Лобзовский дважды обошел вокруг меня и уселся, отрицательно качая головой.
— Не припоминаю, — сказал он, — но статью читал. Она вовсе не истерична. Поляки обожают красивые жесты, а тут речь об этом. Снял бы только намеки, метафоры, как, например: отец отдал свою кровь, и сын отдал свою кровь, это безвкусица.
— Протестую, — прервал я его. — Я не даю согласия ни на какую публикацию.
— Почему? — осведомился Лобзовский. — Ваша фамилия перестала быть вашей частной собственностью, товарищ Лютак.
— Я не из товарищей!
— Успокойтесь, — сказал редактор. — Репортер пошел в Красный Крест, так как получил задание написать что-нибудь о донорах, просмотрел картотеку, случайно обнаружил вашу фамилию и написал, как умел, — говорил редактор. — Я понимаю ваше смущение, желание скрыть прекрасный поступок, но не понимаю возмущения.
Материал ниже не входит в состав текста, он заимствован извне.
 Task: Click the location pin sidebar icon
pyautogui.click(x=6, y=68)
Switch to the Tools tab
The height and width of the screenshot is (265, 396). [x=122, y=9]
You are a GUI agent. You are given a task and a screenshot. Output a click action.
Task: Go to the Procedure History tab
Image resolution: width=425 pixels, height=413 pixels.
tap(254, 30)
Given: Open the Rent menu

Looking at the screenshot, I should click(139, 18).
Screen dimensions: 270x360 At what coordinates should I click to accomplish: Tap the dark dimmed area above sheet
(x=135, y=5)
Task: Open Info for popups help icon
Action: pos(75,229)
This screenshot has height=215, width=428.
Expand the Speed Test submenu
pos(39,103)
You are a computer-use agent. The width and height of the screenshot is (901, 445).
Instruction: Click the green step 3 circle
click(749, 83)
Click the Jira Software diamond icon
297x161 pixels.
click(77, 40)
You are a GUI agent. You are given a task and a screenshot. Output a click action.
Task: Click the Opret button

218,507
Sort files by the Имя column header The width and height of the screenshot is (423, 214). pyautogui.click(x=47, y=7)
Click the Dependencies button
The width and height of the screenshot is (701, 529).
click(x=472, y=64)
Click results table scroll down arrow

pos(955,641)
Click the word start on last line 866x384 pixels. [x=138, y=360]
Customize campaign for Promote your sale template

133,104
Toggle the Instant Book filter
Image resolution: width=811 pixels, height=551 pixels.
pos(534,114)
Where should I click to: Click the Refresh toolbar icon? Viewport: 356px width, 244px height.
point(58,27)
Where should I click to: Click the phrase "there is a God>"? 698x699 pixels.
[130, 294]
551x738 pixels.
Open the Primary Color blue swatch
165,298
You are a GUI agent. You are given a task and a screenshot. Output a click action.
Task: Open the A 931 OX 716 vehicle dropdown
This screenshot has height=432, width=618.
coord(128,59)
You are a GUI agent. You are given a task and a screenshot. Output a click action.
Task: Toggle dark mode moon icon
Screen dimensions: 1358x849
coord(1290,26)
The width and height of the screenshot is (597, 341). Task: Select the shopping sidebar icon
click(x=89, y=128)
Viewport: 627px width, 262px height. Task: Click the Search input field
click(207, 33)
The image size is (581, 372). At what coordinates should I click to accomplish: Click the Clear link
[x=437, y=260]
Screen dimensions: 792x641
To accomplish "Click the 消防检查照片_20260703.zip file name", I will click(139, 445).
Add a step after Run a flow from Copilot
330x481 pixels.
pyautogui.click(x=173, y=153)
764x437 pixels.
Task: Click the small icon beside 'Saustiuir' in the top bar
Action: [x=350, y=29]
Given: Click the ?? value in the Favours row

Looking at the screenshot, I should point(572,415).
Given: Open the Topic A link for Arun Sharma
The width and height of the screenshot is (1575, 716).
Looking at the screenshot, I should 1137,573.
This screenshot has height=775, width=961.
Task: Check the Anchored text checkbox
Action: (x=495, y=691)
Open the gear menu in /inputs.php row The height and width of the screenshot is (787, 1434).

Я просто думаю, как бы написать об этом без пафоса, по — человечески.
— Тогда пишите, что Роман Лютак пошел сдавать кровь ради пайка. Это и будет правда.
Лобзовский улыбнулся почти нежно и продекламировал что-то по — французски, словно впадая в транс. Сидел, смотрел, слушал, но я знал, что думает он сейчас о чем-то другом и смотрит на кого-то другого.
— Хорошо, что вы пришли к нам, — начал редактор. — Оставим пока дело с этой кровью, однако мы заинтересованы в материале об отце. Немногие из его товарищей остались в живых: кто лучше вас может написать о нем?
— Он бы еще лучше написал о себе, — прошептал как бы про себя Лобзовский. — Его держали в одной камере с женой…
— Перестаньте! — крикнул я, но увидел как бы физиономию спящего, по которой пробегала улыбка восхищения, и умолк.
— Это было связано с «Юзефом», — продолжал Лобзовский. — Да, с «Юзефом». История наделала шуму в городе, но вы ее не знаете, редактор, вам повезло, получили мундир, оружие вдали от родины.
Я помертвел. Мне казалось, что, кроме нас двоих — Катажины и меня, — тайна тюремной камеры известна лишь нескольким друзьям Оттуда, которым я рассказал эту историю, чтобы от нее отделаться, и не предполагал, что она просочится сквозь красные стены тюрьмы. Если ее знал Лобзовский, то наверняка знали и многие в городе.